Extracted material: Begin
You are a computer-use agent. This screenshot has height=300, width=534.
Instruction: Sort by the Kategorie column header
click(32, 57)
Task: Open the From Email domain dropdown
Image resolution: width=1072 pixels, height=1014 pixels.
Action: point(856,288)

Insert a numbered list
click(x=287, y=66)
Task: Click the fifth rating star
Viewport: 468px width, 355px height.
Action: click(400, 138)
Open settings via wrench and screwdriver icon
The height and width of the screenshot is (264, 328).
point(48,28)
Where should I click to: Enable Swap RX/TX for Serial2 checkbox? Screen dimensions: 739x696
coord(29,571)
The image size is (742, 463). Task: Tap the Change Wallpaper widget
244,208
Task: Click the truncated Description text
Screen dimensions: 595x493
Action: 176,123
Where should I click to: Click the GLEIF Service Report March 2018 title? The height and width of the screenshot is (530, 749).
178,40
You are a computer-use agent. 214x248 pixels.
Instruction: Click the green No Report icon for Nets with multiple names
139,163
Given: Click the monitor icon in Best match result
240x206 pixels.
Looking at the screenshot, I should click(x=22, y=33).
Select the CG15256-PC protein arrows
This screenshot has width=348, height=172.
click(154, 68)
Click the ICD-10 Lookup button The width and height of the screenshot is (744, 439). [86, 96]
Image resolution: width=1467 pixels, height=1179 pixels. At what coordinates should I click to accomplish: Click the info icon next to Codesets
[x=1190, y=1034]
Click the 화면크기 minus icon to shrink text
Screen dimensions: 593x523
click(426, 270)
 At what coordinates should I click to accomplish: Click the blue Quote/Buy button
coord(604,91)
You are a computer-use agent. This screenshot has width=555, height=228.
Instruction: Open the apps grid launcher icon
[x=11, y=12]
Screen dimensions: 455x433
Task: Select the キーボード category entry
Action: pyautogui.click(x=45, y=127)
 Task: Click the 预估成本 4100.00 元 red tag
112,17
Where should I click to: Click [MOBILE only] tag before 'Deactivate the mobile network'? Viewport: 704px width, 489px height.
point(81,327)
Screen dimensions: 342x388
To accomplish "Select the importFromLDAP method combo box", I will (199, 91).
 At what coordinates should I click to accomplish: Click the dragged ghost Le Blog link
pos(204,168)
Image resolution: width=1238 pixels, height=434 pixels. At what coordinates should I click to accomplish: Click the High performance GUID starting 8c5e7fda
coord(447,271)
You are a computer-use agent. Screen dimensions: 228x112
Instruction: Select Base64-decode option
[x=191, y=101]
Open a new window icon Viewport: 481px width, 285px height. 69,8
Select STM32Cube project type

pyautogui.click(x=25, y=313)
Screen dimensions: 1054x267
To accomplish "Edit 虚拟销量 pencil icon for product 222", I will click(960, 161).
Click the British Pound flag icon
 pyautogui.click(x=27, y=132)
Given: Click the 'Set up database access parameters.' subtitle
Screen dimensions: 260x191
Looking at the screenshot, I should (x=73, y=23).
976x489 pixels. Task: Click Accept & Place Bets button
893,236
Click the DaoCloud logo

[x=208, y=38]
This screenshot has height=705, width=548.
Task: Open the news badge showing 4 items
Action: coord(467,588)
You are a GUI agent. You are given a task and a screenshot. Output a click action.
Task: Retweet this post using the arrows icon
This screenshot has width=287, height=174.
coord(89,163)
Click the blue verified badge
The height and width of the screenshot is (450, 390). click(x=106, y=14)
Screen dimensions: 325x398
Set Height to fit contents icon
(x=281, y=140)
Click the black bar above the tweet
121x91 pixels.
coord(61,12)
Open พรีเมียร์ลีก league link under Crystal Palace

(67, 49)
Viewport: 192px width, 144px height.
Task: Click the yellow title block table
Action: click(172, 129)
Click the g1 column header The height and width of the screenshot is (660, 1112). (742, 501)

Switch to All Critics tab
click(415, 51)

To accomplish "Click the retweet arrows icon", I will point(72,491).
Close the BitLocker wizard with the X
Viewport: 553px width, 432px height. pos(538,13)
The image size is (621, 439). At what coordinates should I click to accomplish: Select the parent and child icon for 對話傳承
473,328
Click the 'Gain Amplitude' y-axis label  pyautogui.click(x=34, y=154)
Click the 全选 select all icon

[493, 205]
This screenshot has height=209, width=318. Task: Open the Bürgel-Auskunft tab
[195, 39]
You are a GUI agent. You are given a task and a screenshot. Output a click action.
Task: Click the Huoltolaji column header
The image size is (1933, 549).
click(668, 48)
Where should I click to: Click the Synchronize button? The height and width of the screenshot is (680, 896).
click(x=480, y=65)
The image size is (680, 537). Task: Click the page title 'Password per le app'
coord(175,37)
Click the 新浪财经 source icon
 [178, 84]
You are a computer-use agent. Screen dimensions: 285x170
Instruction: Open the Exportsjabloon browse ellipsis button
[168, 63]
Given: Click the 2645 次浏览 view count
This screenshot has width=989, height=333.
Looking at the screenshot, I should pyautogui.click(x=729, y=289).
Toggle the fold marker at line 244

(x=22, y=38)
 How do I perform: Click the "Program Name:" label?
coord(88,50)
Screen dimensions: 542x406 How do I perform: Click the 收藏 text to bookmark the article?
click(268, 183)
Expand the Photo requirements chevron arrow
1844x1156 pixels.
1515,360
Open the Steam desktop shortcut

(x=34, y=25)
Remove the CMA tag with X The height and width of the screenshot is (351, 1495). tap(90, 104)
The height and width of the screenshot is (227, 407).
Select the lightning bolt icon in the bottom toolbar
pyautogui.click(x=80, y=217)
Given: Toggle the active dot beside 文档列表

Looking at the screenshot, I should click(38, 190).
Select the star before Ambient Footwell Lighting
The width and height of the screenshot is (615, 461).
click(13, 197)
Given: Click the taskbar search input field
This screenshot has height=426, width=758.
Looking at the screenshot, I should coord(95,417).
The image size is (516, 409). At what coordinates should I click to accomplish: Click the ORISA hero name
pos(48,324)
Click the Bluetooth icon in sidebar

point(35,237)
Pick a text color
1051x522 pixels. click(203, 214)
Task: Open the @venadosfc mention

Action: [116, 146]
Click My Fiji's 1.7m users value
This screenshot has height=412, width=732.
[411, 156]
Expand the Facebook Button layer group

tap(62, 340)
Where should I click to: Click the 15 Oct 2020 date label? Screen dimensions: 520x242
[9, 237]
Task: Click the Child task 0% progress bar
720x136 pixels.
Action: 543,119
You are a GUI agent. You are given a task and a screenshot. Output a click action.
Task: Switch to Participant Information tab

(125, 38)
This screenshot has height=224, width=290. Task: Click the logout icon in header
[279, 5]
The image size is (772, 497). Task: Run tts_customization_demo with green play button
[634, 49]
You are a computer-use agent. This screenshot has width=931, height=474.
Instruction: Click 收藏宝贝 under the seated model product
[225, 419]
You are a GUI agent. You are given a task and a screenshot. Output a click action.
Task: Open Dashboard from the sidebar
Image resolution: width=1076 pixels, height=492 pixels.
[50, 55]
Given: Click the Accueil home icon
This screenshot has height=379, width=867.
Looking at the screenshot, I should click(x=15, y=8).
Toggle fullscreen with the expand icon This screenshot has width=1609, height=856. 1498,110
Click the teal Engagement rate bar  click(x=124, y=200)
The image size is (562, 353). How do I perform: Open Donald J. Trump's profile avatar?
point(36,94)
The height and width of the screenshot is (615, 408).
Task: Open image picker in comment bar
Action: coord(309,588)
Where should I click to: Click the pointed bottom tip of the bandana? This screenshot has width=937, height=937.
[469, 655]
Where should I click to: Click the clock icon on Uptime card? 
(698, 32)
Extracted material: End
Apply a filter to the listing above so that only lines with "computer" are kept, and copy those lines.

== Expected output ==
You are a computer-use agent. This screenshot has height=300, width=534.
You are a computer-use agent. 214x248 pixels.
You are a computer-use agent. This screenshot has width=555, height=228.
You are a computer-use agent. Screen dimensions: 228x112
You are a computer-use agent. Screen dimensions: 285x170
You are a computer-use agent. This screenshot has width=931, height=474.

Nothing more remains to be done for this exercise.